第 29 章基于锁的并发数据结构

第 29 章基于锁的并发数据结构

本章讨论如何在常见数据结构中添加锁，使其成为线程安全（thread safe）的并发数据结构，同时兼顾性能。

并发计数器 (Concurrent Counters)

简单但无法扩展的计数器

最简单的并发计数器实现是在每次操作（增加、减少、读取）时加一把互斥锁。

typedef struct counter_t {
    int value;
    pthread_mutex_t lock;
} counter_t;
 
void init(counter_t *c) {
    c->value = 0;
    pthread_mutex_init(&c->lock, NULL);
}
 
void increment(counter_t *c) {
    pthread_mutex_lock(&c->lock);
    c->value++;
    pthread_mutex_unlock(&c->lock);
}
 
void decrement(counter_t *c) {
    pthread_mutex_lock(&c->lock);
    c->value--;
    pthread_mutex_unlock(&c->lock);
}
 
int get(counter_t *c) {
    pthread_mutex_lock(&c->lock);
    int rc = c->value;
    pthread_mutex_unlock(&c->lock);
    return rc;
}

问题：这种方案在多核 CPU 上扩展性极差。随着线程数增加，锁竞争导致 CPU 大量时间消耗在上下文切换上，性能急剧下降。

可扩展的计数器：懒惰计数器 (Sloppy Counter)

懒惰计数器通过局部计数器和全局计数器解决扩展性问题：

每个 CPU 核心有一个局部计数器和对应的局部锁。
有一个全局计数器和全局锁。
更新逻辑：线程更新局部计数器（获取局部锁）。
同步逻辑：当局部计数器值达到阈值 $S$ (Sloppiness) 时，获取全局锁，将局部值累加到全局计数器，并重置局部计数器。
读取逻辑：获取全局锁，读取全局计数器值（可能是不精确的）。

阈值 $S$ 的权衡：

$S$ 小：趋近于非扩展计数器，性能差，精度高。
$S$ 大：扩展性强，性能好，但全局值滞后（精度低）。

文本与元素指向记录
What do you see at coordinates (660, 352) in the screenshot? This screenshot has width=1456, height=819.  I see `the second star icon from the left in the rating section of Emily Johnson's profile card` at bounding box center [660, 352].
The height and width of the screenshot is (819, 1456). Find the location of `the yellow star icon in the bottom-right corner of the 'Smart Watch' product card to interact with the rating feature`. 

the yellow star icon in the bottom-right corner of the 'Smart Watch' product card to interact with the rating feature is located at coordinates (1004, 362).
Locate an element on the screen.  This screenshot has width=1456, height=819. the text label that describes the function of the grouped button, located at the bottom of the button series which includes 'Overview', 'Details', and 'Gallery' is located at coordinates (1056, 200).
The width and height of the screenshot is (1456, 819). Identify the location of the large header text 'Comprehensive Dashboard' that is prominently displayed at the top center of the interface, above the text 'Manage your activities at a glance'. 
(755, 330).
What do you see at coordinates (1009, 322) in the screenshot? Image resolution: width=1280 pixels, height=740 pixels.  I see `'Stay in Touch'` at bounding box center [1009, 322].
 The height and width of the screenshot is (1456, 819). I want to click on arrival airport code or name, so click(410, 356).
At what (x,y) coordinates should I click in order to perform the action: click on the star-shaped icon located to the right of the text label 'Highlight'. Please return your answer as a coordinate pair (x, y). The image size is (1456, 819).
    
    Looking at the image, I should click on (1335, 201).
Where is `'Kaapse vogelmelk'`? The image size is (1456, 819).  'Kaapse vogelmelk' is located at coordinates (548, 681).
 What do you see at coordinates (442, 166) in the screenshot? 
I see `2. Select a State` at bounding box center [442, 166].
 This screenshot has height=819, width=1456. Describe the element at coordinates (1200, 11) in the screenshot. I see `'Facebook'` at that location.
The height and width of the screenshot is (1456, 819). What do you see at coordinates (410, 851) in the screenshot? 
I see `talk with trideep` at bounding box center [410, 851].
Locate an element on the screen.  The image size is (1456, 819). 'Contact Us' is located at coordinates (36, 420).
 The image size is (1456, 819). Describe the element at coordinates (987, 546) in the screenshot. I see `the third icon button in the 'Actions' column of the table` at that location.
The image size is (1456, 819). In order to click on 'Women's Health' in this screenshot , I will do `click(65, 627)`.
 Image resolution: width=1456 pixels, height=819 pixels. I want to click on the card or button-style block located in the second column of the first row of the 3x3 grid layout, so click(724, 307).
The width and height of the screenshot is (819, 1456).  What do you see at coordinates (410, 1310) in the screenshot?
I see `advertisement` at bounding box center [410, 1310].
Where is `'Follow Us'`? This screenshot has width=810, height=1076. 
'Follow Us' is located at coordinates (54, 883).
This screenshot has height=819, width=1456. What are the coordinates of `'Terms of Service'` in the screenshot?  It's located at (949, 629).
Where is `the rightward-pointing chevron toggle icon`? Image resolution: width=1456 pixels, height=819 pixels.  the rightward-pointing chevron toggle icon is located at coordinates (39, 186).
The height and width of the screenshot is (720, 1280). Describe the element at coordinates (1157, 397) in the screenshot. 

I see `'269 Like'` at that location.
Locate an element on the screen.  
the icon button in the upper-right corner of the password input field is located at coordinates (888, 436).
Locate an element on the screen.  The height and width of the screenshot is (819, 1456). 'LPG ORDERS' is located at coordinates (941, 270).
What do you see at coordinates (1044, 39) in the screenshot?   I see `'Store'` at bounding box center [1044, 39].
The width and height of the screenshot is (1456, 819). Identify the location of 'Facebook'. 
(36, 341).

任务要求: 根据关于并发计数器的这段文字，判断以下各项是否与其相符，每项回答"是"或"否"，并原文引用起决定作用的语句：(a) 懒惰计数器为每个 CPU 核心配备一个局部计数器和对应的局部锁；(b) 阈值 S 越大，全局计数器的值越精确；(c) 最简单的并发计数器在读取时不加锁。 这些条目在此用不到。

练习结果:
(a) 是："每个 CPU 核心有一个局部计数器和对应的局部锁。"
(b) 否："扩展性强，性能好，但全局值滞后（精度低）。"
(c) 否："在每次操作（增加、减少、读取）时加一把互斥锁。"